Source records
[start]
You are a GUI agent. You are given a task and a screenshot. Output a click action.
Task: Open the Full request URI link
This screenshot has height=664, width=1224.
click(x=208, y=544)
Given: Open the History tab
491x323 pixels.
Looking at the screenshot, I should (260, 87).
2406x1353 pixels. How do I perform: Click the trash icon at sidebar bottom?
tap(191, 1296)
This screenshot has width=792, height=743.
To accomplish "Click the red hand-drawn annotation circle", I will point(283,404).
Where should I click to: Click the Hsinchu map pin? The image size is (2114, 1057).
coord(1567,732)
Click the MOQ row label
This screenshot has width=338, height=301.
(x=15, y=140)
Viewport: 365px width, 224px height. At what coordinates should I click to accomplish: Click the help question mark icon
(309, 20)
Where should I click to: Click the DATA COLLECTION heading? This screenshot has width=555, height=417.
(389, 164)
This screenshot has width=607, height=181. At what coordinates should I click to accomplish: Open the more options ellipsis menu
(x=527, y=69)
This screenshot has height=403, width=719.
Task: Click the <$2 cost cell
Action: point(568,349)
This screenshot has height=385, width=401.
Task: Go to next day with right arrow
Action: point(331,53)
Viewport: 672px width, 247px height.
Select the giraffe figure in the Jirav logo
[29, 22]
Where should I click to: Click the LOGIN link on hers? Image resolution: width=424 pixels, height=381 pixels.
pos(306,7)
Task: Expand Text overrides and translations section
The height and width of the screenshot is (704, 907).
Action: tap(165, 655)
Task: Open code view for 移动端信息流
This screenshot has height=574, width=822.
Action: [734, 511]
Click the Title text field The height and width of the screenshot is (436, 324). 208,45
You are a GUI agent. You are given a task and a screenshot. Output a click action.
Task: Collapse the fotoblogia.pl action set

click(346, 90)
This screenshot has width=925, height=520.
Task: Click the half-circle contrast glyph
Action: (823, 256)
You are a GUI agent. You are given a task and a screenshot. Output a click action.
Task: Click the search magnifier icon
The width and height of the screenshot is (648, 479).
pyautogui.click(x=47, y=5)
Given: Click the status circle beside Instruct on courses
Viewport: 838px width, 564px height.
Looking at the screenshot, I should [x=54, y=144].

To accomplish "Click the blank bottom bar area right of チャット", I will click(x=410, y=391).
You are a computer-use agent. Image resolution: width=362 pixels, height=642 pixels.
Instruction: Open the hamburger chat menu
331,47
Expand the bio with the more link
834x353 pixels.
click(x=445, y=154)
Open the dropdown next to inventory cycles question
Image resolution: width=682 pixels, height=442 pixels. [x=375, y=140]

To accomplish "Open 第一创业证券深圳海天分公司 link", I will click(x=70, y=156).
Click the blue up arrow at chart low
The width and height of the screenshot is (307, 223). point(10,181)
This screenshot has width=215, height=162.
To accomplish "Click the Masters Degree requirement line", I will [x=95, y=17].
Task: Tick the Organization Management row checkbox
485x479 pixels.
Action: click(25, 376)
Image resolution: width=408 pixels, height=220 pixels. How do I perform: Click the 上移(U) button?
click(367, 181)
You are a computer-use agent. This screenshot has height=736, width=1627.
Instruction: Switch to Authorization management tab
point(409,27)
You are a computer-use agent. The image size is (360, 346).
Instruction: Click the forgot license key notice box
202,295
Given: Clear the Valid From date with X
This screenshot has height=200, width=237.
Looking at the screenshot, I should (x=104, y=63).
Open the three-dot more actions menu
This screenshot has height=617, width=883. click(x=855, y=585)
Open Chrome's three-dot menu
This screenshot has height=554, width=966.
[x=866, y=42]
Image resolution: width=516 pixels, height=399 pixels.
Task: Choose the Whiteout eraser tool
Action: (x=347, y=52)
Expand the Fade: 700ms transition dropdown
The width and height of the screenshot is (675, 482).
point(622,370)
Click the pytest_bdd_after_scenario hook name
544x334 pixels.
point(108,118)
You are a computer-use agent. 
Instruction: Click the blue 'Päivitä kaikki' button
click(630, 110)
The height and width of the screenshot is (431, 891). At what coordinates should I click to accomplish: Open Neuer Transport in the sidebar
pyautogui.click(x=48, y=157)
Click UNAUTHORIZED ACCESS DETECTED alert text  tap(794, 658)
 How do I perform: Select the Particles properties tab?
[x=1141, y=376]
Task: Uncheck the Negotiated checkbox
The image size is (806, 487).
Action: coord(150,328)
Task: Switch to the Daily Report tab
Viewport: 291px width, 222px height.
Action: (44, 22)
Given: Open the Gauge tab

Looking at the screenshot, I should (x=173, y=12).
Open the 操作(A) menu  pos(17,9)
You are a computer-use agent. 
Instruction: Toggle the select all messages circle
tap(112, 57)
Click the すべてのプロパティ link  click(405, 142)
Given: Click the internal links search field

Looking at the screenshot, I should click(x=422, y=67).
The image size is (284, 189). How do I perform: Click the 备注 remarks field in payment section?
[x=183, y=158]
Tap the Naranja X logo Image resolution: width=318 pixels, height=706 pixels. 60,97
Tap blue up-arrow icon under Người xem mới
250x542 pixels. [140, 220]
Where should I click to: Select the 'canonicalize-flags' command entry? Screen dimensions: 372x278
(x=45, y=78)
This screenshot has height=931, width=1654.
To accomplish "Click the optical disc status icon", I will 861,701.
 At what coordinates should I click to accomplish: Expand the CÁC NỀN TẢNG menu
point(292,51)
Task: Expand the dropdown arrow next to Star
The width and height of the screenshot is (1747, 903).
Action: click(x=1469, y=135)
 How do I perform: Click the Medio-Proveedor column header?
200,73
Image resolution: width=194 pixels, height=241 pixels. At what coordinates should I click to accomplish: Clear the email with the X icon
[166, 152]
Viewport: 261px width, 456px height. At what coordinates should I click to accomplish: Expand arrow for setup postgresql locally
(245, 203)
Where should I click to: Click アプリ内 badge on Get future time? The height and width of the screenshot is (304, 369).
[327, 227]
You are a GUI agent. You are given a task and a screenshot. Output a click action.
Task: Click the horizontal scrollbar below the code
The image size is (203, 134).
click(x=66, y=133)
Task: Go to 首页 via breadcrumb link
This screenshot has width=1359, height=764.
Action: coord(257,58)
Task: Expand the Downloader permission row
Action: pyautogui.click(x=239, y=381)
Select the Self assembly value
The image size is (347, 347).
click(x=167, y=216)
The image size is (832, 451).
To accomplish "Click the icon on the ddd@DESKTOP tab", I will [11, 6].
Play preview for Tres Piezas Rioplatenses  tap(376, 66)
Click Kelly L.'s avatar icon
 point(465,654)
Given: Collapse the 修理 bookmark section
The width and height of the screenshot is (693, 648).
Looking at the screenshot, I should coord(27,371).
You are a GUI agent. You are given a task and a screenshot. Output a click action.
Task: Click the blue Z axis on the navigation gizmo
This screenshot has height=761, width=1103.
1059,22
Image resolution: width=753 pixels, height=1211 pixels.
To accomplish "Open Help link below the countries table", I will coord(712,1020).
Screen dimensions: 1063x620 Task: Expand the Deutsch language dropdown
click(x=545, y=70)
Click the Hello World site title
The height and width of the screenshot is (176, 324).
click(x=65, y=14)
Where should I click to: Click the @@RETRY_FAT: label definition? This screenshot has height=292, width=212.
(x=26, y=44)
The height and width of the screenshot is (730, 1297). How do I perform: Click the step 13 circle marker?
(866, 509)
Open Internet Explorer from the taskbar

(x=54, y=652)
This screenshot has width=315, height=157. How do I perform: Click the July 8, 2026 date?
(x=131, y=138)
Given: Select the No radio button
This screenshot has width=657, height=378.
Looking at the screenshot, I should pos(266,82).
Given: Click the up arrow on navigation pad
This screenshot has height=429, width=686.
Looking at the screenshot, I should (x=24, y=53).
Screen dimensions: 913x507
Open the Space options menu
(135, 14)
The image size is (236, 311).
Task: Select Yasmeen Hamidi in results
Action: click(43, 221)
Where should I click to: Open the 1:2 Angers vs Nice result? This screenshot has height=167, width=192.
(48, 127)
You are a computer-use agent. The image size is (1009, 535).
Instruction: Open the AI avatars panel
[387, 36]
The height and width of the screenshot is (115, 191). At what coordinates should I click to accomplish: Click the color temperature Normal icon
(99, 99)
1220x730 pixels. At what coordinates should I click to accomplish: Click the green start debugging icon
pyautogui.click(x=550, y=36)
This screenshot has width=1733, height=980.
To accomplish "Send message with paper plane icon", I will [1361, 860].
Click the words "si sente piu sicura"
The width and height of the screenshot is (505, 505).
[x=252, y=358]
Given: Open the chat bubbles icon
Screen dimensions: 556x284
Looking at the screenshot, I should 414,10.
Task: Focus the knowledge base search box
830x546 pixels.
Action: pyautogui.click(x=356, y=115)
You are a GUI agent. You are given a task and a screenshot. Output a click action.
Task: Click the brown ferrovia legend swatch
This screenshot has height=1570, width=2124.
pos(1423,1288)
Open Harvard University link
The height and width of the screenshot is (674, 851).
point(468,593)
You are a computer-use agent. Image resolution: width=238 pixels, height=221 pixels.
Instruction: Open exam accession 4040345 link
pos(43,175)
[end]
WHAT YOU NEED TO DO.
Copy the data word for word, from the line with "Click the すべてのプロパティ" to the line with "Action: pyautogui.click(x=239, y=381)".

RESPONSE TO THE TASK.
Click the すべてのプロパティ link  click(405, 142)
Given: Click the internal links search field

Looking at the screenshot, I should click(x=422, y=67).
The image size is (284, 189). How do I perform: Click the 备注 remarks field in payment section?
[x=183, y=158]
Tap the Naranja X logo Image resolution: width=318 pixels, height=706 pixels. 60,97
Tap blue up-arrow icon under Người xem mới
250x542 pixels. [140, 220]
Where should I click to: Select the 'canonicalize-flags' command entry? Screen dimensions: 372x278
(x=45, y=78)
This screenshot has height=931, width=1654.
To accomplish "Click the optical disc status icon", I will 861,701.
 At what coordinates should I click to accomplish: Expand the CÁC NỀN TẢNG menu
point(292,51)
Task: Expand the dropdown arrow next to Star
The width and height of the screenshot is (1747, 903).
Action: click(x=1469, y=135)
 How do I perform: Click the Medio-Proveedor column header?
200,73
Image resolution: width=194 pixels, height=241 pixels. At what coordinates should I click to accomplish: Clear the email with the X icon
[166, 152]
Viewport: 261px width, 456px height. At what coordinates should I click to accomplish: Expand arrow for setup postgresql locally
(245, 203)
Where should I click to: Click アプリ内 badge on Get future time? The height and width of the screenshot is (304, 369).
[327, 227]
You are a GUI agent. You are given a task and a screenshot. Output a click action.
Task: Click the horizontal scrollbar below the code
The image size is (203, 134).
click(x=66, y=133)
Task: Go to 首页 via breadcrumb link
This screenshot has width=1359, height=764.
Action: coord(257,58)
Task: Expand the Downloader permission row
Action: pyautogui.click(x=239, y=381)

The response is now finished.